Seja como for um outro poeta português escreveu – um dia – que " o livre ilhéu mesmo morto não cora se espernear". Poderá (até) ser assim mesmo. E se não for, o tempo de vida que ainda (nos) falta ditará a verdade sobre quantos de nós (mais ou menos "sensíveis" ou sensíveis) serão (ou não serão?) capazes de entender enfim que a mentira tem perna curta (como diz e bem o provérbio) e que a hipocrisia, a cobardia e a falsidade, sendo males maiores, acabam sempre, como o azeite, por vir à tona.
Cá os esperaremos. Hoje. Como para sempre. Serenamente.

segunda-feira, novembro 01, 2010

A crítica fácil corrói a lucidez

Como é do conhecimento público, foram já publicadas as alterações das regras de serviço público de transporte aéreo, que vão permitir que os açorianos disponham de tarifas aéreas promocionais ao preço médio de cem euros.

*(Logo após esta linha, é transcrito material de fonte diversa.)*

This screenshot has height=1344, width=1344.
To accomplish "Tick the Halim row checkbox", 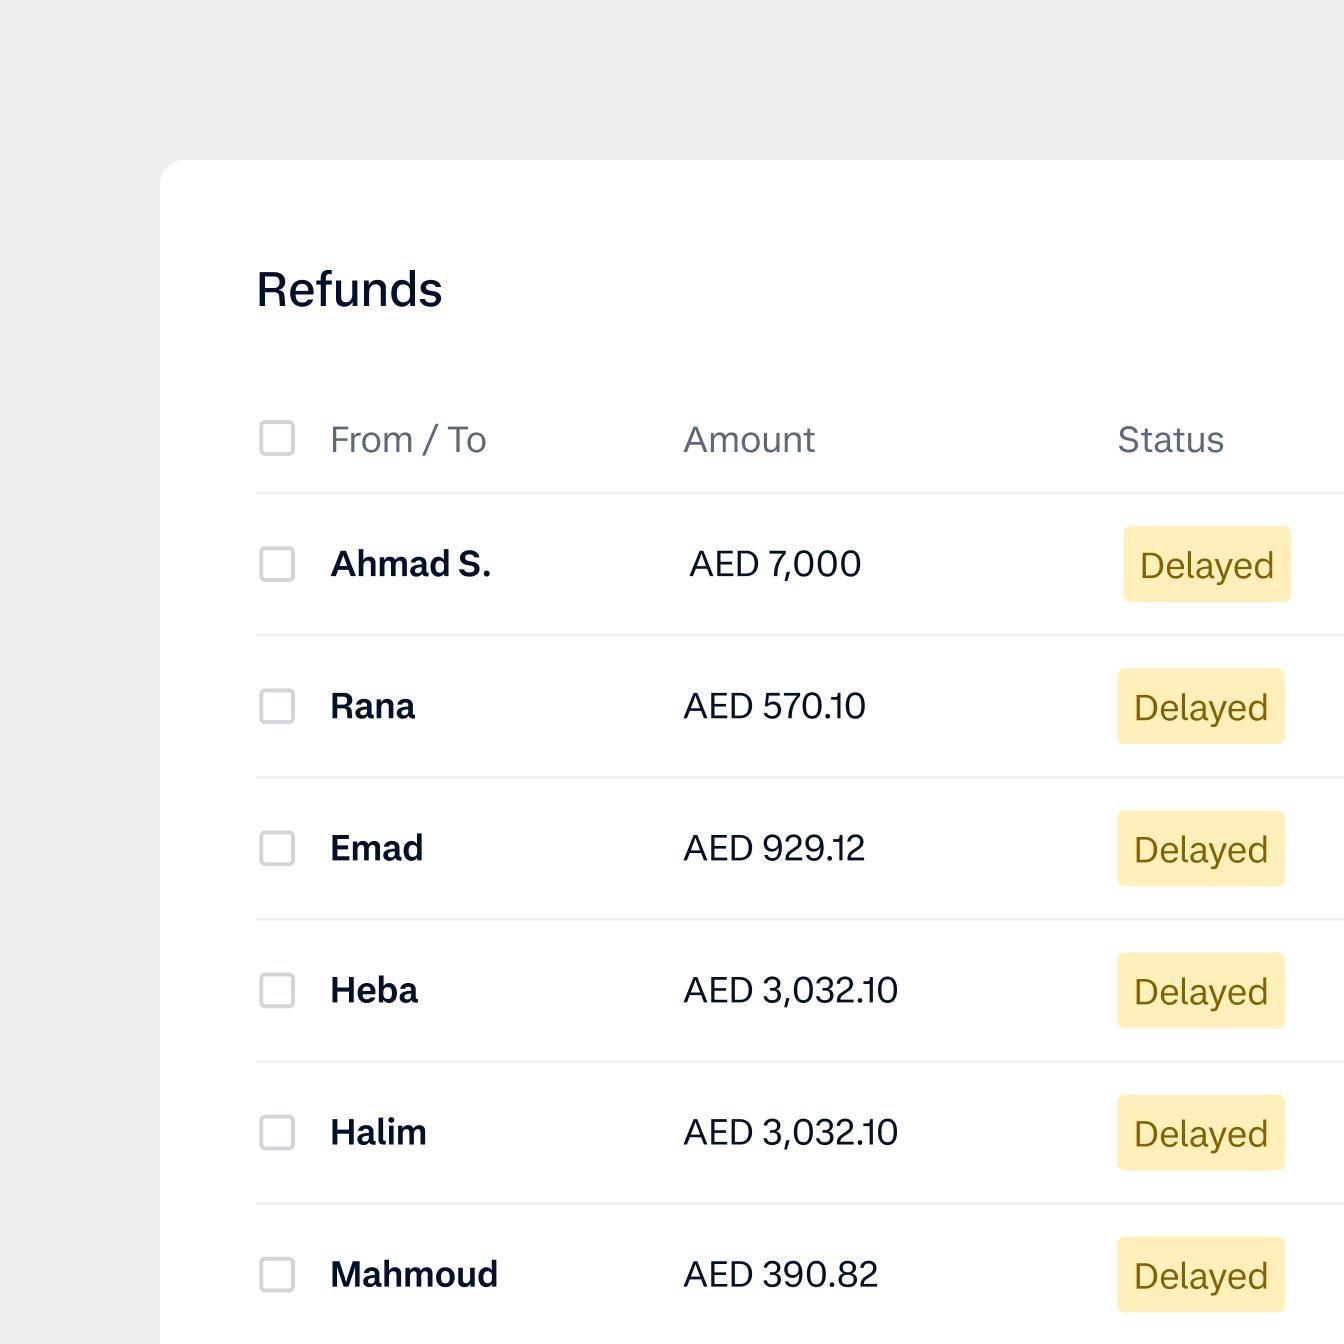I will [277, 1133].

Esta tinha sido uma promessa anunciada em Abril deste ano. Desde então, o Governo Regional dos Açores trabalhou, serena e consistentemente, neste objectivo, imune ao ruído que gerou à volta desta matéria, quase sempre produzido por um PSD/Açores que pensava que esta redução nunca iria acontecer.

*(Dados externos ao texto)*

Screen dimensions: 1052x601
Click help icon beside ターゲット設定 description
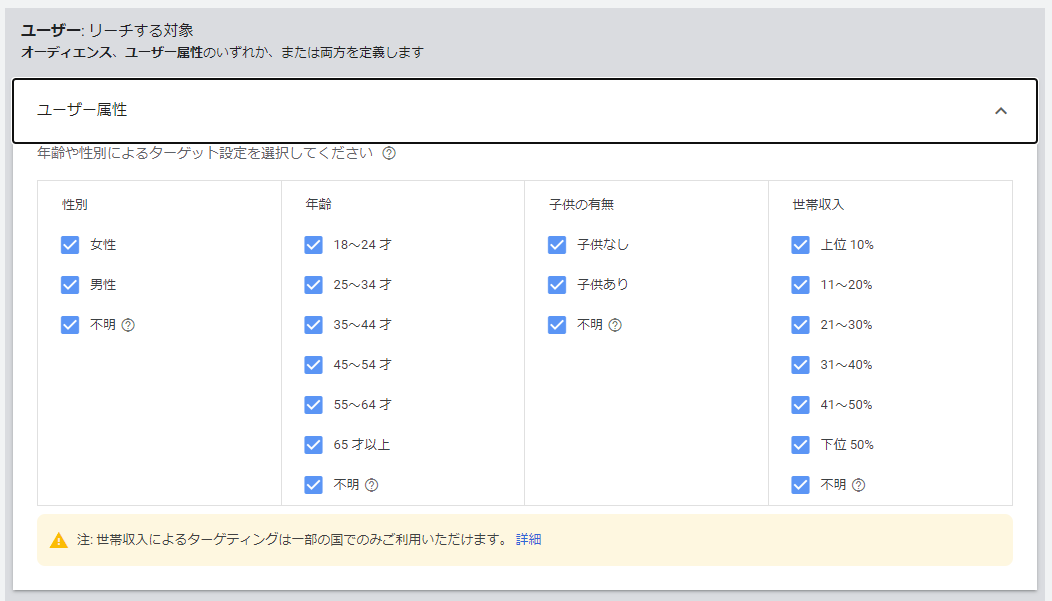[389, 154]

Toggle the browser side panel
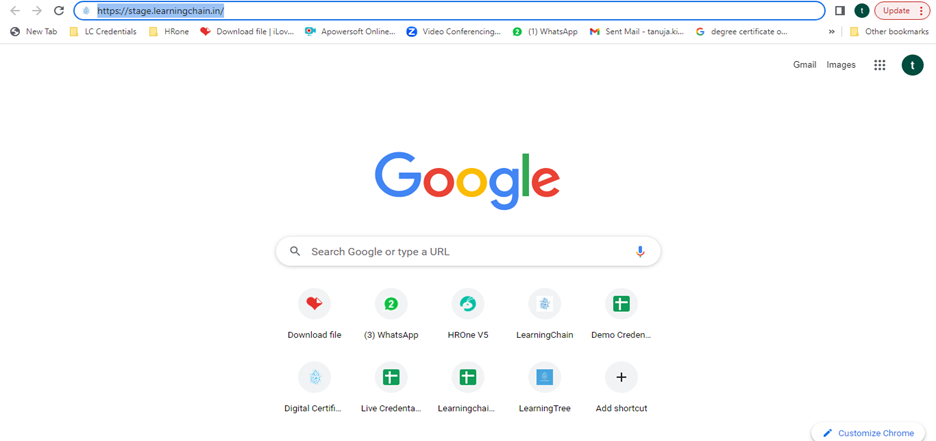[840, 11]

Para memória futura, será conveniente lembrar a postura do maior partido da oposição relativamente a este dossier, o qual, ao longo de meses, sempre mostrou uma atitude destrutiva. É a prova provada que, para o PSD/Açores, vale mais criticar o Governo Regional do que se regozijar com uma boa medida ao serviço dos açorianos. É o ressabiamento político crónico, que tolhe a visão e limita a responsabilidade. Recorde-se que, no final de Julho, a própria líder do PSD/Açores defendia – e cito – “que é preciso baixar as tarifas aéreas. Não é apenas prometer, falar em reduções, é preciso cumprir”.

Pois bem, está na hora de Berta Cabral reconhecer que já está cumprido este ponto, a bem da coerência e da sua credibilidade políticas. Depois, na mesma estratégia cega, foi o Grupo Parlamentar do PSD/Açores a endereçar, em Agosto, um requerimento a questionar o Governo relativamente à “data que serão disponibilizadas as passagens aéreas com preço inferior a 100 euros”.

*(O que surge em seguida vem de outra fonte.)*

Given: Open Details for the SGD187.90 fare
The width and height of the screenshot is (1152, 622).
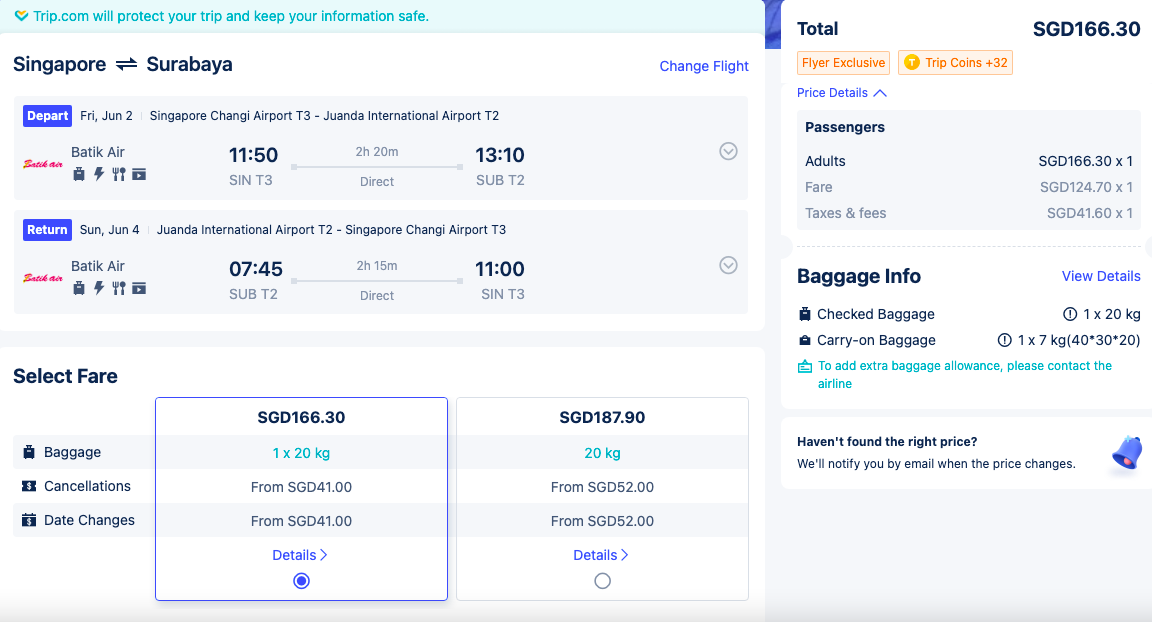Looking at the screenshot, I should [x=601, y=555].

Muito bem, este ponto está também perfeitamente definido com a publicação das novas regras. Seria, assim, recomendável que os deputados sociais-democratas reconhecessem a bondade de uma medida tomada em favor dos açorianos. O que fez o PSD/Açores? O costume. Limitou-se a desvalorizar, agora, o que antes exigia saber quando entrava em vigor. Ou seja, antes a líder do PSD/Açores “exigia” saber quando os açorianos teriam acesso a tarifas mais baixas. Agora, que já foram anunciadas, o deputado Jorge Macedo diz que a “montanha pariu um rato”. É caso para dizer que a “montanha” foi a estratégia do PSD/Açores de denegrir esta medida.

Temos, pois, um PSD/Açores em negação dos Açores. Além disso, os transportes serão, porventura, dos sectores em que o PSD/Açores terá menos legitimidade para criticar os governos socialistas. Basta referir dois pontos: Quando o PSD era Governo, os Açores apenas tinham uma SATA limitada aos voos entre as ilhas e uma dependência da TAP para as ligações ao exterior.

Foram os governos socialistas que criaram a SATA Internacional, companhia que obteve o Certificado de Operador Aéreo em Junho de 1998. No tempo que o PSD assumia funções governativas, uma passagem para Lisboa custava a módica quantia de 60 contos (cerca de 300 euros), valor da altura muito mais elevado do que a tarifa regular de hoje em dia.

Mesmo sem actualização de preços, era mais caro viajar em 1996 do que é hoje em dia. Bastam estes dois factores para se perceber qual é o património do PSD/Açores em matéria de transportes aéreos. Mas isso é passado. O que interessava mesmo era que o PSD de Berta Cabral ficasse satisfeito com o bem dos açorianos. Mas isso não acontece porque a tentação de falar mal do Governo se sobrepõe a qualquer raciocínio lúcido deste partido.